**Material provided:**
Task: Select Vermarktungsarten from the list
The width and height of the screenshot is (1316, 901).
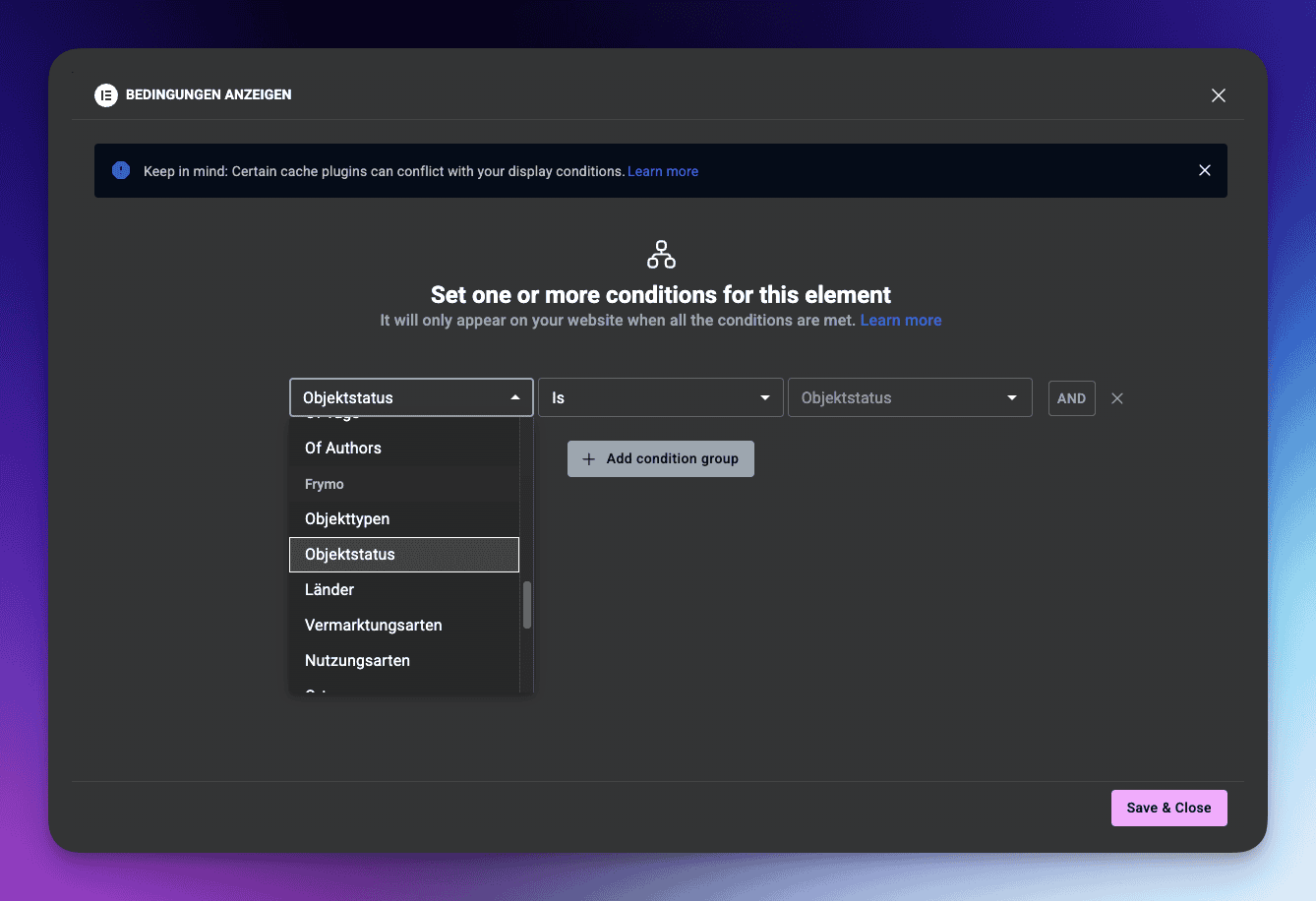Action: 374,626
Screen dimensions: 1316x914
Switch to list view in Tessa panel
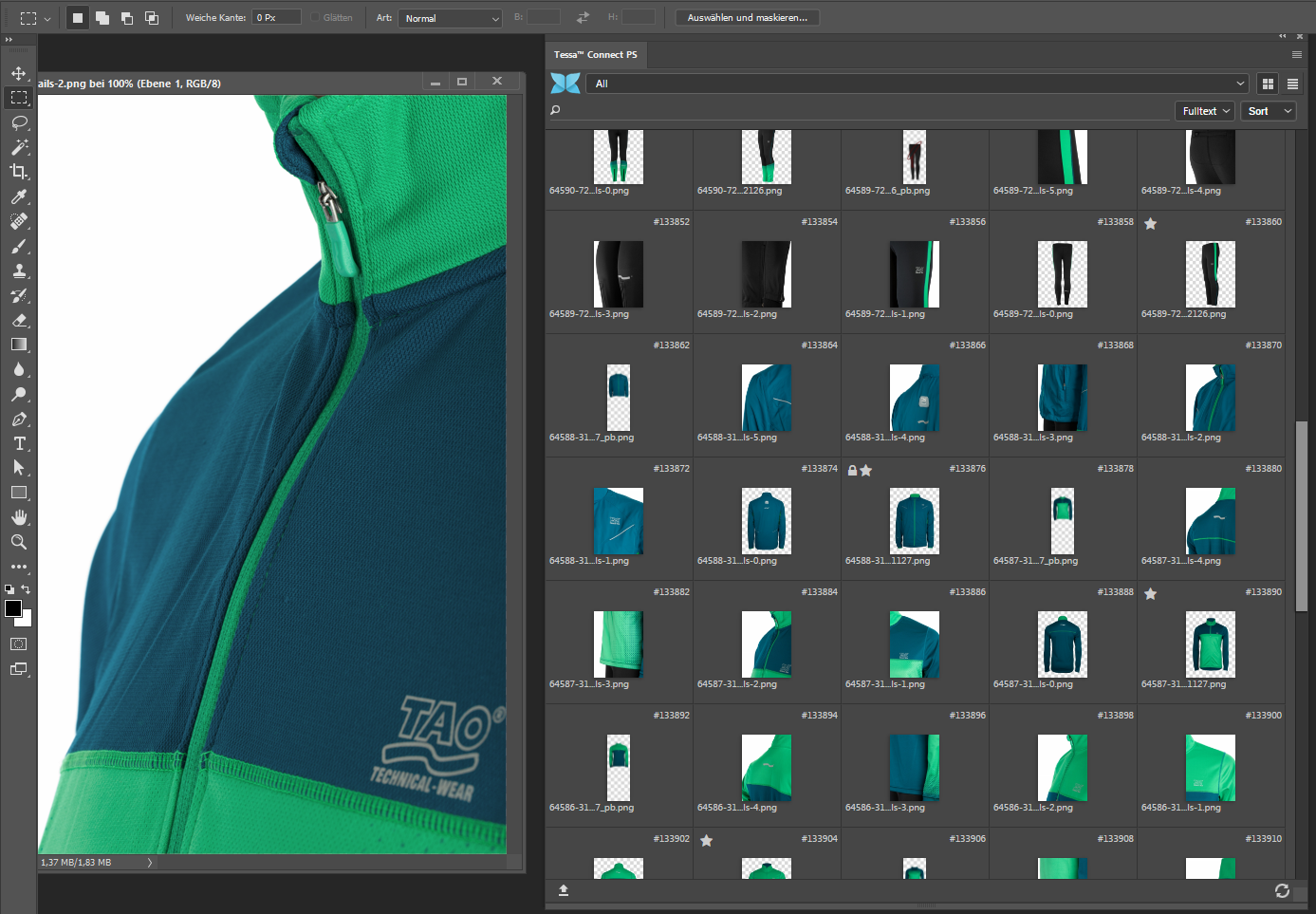click(x=1292, y=84)
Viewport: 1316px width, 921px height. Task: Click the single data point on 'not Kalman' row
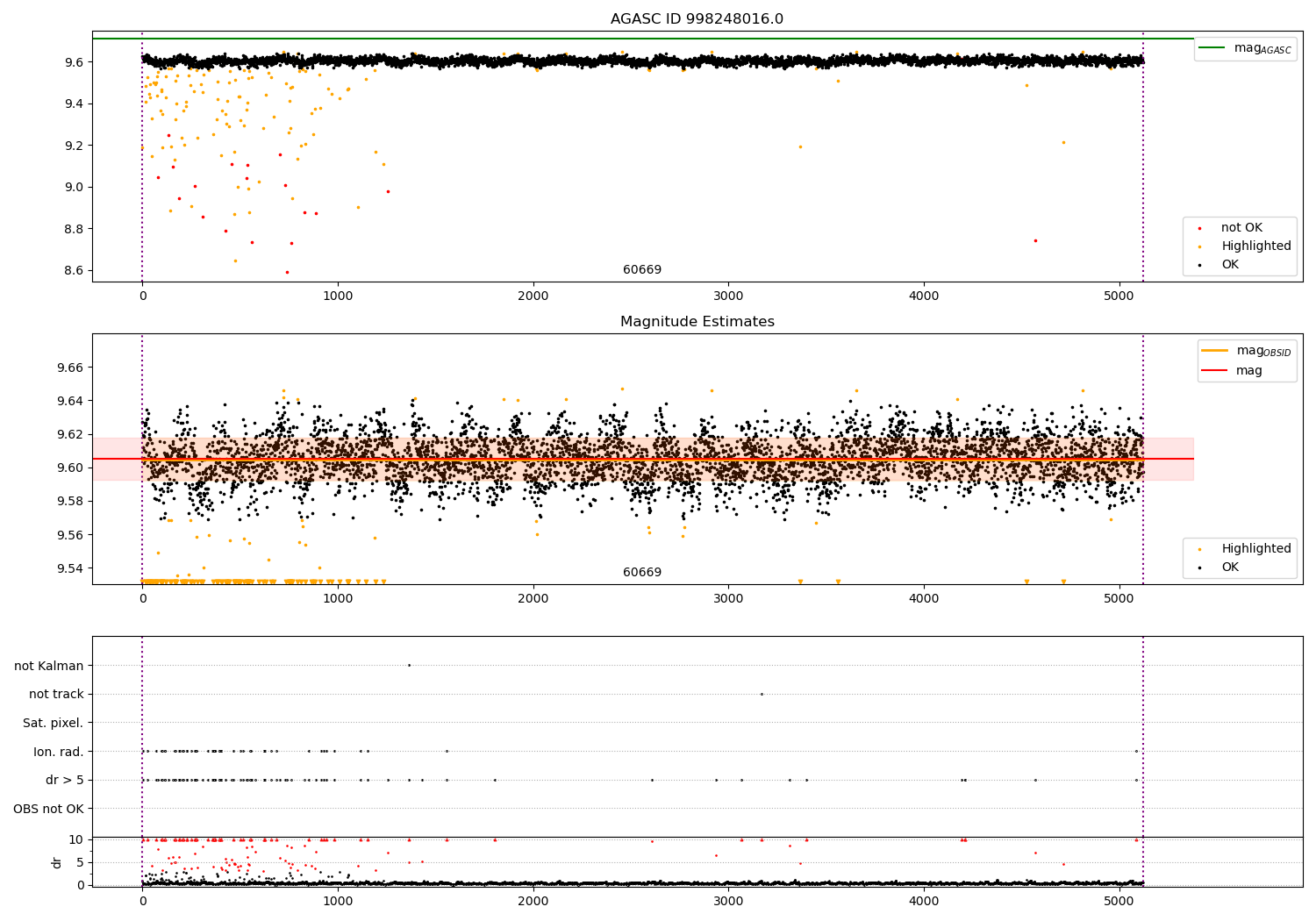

**Problem requirements:**
Your answer must be an exact copy of the listing, with every picture omitted.

**Exercise solution:**
Task: Select Vermarktungsarten from the list
The width and height of the screenshot is (1316, 901).
Action: 374,626
Screen dimensions: 1316x914
Switch to list view in Tessa panel
click(x=1292, y=84)
Viewport: 1316px width, 921px height. Task: Click the single data point on 'not Kalman' row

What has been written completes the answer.